### TASK INSTRUCTIONS
Pull out every line below that contains the string "height", and copy each one. Case matters.

### DATA LISTING
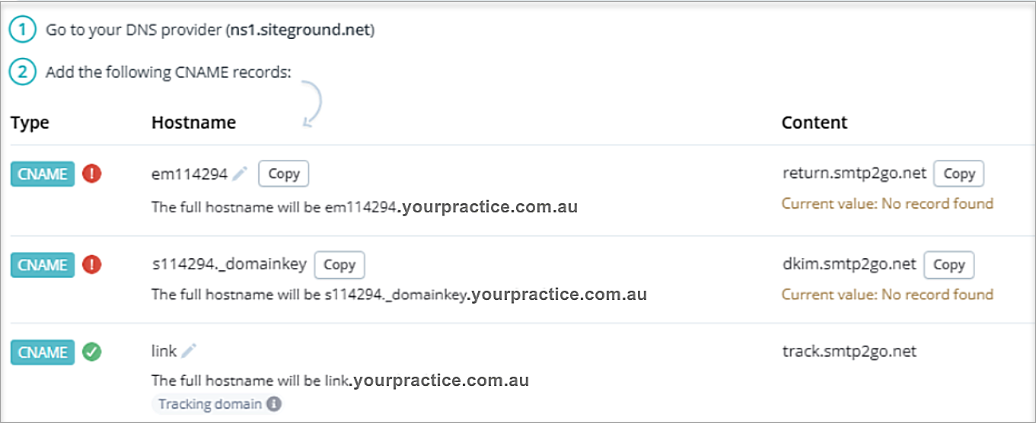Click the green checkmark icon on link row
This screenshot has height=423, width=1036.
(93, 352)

--

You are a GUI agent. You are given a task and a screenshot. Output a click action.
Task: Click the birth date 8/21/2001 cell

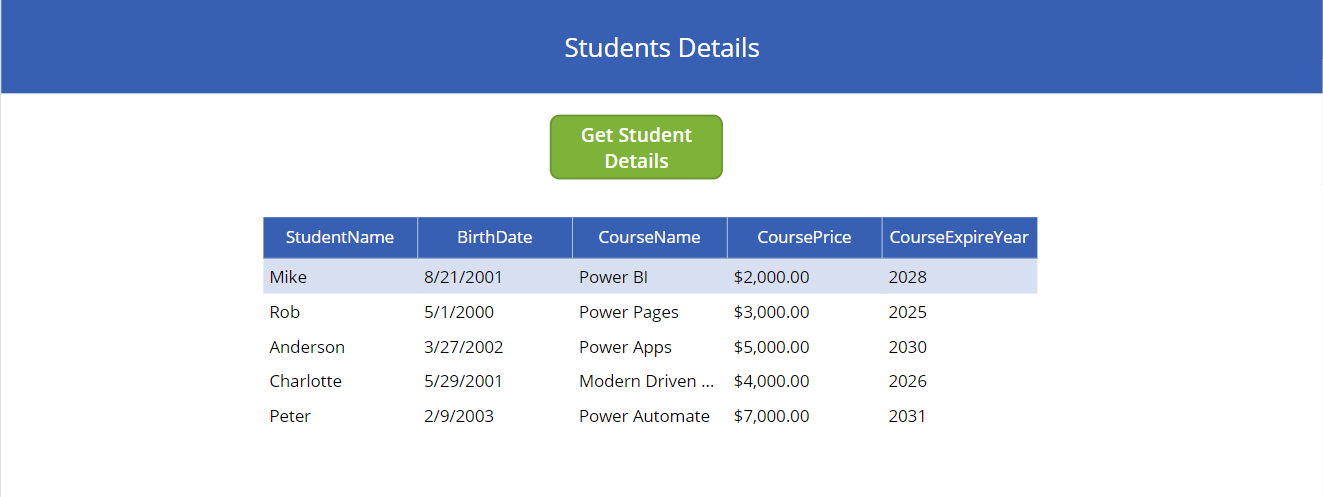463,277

...

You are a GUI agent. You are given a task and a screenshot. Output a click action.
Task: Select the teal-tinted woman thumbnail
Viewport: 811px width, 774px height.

### SOLUTION TO THE EXERCISE
This screenshot has height=423, width=1036.
Viewport: 811px width, 774px height.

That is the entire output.